Make proper cuts, never cut beyond or into the ridge or branch collar (the swollen area where a limb connects to the tree trunk), these wounds will not heal properly and put the tree at risk

When cutting heavy or large limbs take the time to make three cuts. Cut No. 1 or the notch cut should be a small cut on the underside of the limb about 25% through the limb about a foot or so from the tree trunk. Then cut No. 2 is made a few inches away from the first cut towards the tip of the branch to actually remove the limb and finally cut No. 3 is made along the line or just outside the branch collar to remove the remaining stub cleanly. This process will prevent the weight of the limb from damaging the branch collar or trunk when falling and separating from the tree trunk and in time will heal or seal completely. 

Make sure nothing of value or no one (including pets) is near the landing area of falling limbs 

Follow manufacturers safety guidelines for all equipment especially chainsaws and pole saws 

Sharpen and sanitized your saws and pruners after each use (10% bleach solution works great)

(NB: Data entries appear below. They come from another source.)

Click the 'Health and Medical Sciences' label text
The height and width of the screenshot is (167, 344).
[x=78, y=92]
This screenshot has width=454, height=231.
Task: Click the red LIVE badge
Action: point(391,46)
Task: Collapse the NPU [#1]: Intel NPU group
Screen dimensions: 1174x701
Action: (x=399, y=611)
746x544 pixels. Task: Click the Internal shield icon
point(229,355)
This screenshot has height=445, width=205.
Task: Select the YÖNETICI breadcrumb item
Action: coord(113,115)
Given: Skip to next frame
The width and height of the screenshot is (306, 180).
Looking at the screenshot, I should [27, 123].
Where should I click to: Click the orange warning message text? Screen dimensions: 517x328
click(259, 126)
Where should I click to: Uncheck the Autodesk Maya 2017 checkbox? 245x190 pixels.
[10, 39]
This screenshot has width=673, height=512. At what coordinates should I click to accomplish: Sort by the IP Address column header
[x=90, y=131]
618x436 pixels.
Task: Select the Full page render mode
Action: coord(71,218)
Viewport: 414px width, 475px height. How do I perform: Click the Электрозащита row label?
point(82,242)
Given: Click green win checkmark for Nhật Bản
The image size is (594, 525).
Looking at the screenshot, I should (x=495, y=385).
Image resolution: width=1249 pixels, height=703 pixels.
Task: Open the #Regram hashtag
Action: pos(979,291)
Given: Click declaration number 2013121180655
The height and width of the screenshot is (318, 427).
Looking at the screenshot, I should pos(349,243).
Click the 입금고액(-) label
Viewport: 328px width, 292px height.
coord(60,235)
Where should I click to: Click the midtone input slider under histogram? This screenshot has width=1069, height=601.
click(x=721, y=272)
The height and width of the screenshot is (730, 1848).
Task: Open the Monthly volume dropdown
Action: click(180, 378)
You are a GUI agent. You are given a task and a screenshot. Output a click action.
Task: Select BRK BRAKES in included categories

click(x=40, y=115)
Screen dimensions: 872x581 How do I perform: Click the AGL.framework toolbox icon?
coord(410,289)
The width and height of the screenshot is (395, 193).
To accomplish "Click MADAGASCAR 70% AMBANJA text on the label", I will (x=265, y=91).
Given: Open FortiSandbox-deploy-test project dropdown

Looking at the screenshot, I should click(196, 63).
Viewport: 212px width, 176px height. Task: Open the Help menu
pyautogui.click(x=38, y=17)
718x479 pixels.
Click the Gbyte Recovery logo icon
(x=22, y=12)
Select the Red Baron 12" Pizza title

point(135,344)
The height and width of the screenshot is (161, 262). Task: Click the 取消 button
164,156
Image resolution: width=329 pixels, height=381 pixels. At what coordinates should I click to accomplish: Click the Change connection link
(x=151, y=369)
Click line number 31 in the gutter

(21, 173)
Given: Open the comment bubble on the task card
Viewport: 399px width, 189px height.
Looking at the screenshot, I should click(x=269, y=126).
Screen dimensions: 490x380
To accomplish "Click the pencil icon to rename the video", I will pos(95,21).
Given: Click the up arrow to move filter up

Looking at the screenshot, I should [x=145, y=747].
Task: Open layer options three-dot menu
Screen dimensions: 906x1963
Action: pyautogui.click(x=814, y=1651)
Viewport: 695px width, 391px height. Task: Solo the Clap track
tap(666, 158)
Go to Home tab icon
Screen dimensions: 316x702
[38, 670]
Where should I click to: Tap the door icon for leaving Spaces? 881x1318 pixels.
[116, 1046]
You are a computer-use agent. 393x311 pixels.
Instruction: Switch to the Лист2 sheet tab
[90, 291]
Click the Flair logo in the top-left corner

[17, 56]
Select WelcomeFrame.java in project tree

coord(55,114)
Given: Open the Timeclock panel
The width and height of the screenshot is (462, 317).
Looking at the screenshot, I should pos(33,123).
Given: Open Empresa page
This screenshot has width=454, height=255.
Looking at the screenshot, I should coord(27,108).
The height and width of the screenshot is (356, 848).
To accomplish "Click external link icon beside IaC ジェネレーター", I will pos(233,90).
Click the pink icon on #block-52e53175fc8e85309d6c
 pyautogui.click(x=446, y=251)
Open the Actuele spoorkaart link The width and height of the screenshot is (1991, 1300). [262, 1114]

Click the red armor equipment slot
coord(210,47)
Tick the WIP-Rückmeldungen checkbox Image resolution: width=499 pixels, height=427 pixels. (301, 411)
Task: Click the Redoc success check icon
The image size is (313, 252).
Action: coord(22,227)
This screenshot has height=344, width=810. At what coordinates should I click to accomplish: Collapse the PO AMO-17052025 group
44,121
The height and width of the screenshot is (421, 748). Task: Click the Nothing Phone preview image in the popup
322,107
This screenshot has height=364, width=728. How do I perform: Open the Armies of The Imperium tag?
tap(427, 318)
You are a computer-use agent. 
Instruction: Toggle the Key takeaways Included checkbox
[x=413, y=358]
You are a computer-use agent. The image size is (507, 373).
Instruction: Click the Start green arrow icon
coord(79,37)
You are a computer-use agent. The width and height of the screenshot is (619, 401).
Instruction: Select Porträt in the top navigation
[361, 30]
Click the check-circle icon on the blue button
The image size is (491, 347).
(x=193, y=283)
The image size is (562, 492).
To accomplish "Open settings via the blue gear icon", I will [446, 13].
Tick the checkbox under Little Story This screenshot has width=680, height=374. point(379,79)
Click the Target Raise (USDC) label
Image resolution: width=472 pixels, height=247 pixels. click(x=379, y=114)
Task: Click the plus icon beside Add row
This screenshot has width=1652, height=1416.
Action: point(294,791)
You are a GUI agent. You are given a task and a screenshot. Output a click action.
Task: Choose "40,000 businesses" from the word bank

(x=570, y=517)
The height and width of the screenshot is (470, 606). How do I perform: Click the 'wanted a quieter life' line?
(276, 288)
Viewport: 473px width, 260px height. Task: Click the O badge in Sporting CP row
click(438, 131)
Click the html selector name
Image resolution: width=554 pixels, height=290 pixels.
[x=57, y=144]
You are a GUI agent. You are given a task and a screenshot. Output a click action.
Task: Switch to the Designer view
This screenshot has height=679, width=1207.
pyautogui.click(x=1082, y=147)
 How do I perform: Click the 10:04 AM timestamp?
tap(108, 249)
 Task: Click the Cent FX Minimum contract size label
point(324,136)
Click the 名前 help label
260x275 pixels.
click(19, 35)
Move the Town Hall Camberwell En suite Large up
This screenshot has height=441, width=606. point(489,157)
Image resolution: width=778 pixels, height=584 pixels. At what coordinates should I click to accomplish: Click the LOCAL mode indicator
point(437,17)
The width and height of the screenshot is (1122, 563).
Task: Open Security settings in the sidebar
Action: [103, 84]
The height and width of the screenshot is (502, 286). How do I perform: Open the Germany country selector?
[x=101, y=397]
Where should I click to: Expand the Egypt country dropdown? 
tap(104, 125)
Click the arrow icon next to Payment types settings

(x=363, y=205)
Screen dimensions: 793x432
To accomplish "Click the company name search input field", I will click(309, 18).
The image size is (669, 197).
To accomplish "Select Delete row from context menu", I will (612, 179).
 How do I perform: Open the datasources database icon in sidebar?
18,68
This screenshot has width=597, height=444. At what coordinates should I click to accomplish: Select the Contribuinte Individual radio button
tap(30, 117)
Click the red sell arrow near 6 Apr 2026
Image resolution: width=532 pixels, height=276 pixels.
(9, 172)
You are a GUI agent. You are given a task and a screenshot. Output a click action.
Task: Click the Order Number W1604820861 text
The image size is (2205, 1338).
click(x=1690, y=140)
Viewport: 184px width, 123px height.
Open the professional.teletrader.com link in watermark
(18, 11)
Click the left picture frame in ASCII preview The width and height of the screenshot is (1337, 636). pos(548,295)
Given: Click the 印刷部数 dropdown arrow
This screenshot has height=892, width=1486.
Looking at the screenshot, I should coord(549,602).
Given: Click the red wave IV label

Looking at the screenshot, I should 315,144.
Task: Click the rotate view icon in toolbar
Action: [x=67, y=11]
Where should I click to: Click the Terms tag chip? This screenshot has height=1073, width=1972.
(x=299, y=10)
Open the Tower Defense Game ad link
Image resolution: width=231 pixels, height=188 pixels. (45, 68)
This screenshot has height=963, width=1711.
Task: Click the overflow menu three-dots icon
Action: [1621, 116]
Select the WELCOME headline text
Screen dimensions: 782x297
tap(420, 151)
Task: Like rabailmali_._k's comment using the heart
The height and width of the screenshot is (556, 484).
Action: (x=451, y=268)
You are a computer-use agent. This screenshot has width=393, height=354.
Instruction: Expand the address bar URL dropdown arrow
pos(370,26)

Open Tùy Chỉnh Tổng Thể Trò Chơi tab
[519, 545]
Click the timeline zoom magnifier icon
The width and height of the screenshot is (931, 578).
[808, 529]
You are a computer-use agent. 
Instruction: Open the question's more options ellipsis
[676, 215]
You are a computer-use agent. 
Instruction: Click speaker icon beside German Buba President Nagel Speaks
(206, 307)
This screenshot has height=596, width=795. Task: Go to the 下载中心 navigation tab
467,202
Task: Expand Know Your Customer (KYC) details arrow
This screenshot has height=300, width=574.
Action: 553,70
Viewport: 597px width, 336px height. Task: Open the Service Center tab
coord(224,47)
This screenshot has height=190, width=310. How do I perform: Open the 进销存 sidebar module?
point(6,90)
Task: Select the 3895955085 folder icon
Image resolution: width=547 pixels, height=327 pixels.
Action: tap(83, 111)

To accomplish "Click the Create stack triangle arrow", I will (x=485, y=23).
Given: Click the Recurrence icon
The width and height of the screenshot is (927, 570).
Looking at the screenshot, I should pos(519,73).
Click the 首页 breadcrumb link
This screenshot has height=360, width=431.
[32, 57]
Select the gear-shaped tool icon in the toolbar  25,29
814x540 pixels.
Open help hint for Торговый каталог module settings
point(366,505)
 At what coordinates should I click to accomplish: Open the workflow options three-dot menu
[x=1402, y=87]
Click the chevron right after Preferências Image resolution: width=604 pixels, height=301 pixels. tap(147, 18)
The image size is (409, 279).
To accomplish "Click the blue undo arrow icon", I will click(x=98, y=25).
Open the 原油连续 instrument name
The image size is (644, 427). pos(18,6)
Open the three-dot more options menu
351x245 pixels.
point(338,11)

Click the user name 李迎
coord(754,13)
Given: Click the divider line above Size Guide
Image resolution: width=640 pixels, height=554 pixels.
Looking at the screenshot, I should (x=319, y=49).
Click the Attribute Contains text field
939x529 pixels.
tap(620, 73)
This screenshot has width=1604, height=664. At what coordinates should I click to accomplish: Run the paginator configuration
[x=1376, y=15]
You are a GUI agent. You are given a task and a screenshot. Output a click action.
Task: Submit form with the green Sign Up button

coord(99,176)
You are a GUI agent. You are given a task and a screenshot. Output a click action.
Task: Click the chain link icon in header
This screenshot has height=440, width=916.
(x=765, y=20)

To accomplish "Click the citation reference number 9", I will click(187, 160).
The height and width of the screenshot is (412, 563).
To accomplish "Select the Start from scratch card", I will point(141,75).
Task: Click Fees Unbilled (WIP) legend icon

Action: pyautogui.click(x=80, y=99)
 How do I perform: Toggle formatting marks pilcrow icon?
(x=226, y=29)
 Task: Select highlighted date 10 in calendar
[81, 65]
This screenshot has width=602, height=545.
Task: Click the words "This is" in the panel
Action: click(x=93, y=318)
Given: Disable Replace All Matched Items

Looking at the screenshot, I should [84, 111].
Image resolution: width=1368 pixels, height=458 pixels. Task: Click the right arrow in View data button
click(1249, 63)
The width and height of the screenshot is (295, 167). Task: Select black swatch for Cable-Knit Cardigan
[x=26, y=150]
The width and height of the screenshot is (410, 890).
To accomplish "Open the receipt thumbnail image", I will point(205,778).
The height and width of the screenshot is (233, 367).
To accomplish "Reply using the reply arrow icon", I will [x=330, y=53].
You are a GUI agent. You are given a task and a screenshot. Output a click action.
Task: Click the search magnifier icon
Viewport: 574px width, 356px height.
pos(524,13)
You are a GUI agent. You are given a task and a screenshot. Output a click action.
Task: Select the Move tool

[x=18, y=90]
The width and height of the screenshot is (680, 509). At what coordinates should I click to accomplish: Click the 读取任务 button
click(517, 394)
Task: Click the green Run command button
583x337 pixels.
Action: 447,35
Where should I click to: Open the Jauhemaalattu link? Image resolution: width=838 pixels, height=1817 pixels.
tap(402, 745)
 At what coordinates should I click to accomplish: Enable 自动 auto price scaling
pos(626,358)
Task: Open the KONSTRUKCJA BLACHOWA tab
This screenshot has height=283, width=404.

Pruning sealer or paints are not necessary 

Dispose of tree debris properly and in accordance with city/county/state policies

Wrapping up our review of tree pruning I want to remind everyone that most tree experts will give free estimates and are fully insured so do some homework (always check references and ask for credentials from any potential contractor) before you hire someone or try a large pruning project on your own. Many property owners maintain their tree assets personally and responsibly. They take great pride in the trees appearance and the resourcefulness they use to maintain them. Lastly, I hope that you found these insights into tree pruning helpful. It is after all tree pruning season; Pruning shrubbery is a different matter entirely. Until next month be safe, play lots of golf, thank your golf course superintendent and continue to read AVIDGOLFER magazine.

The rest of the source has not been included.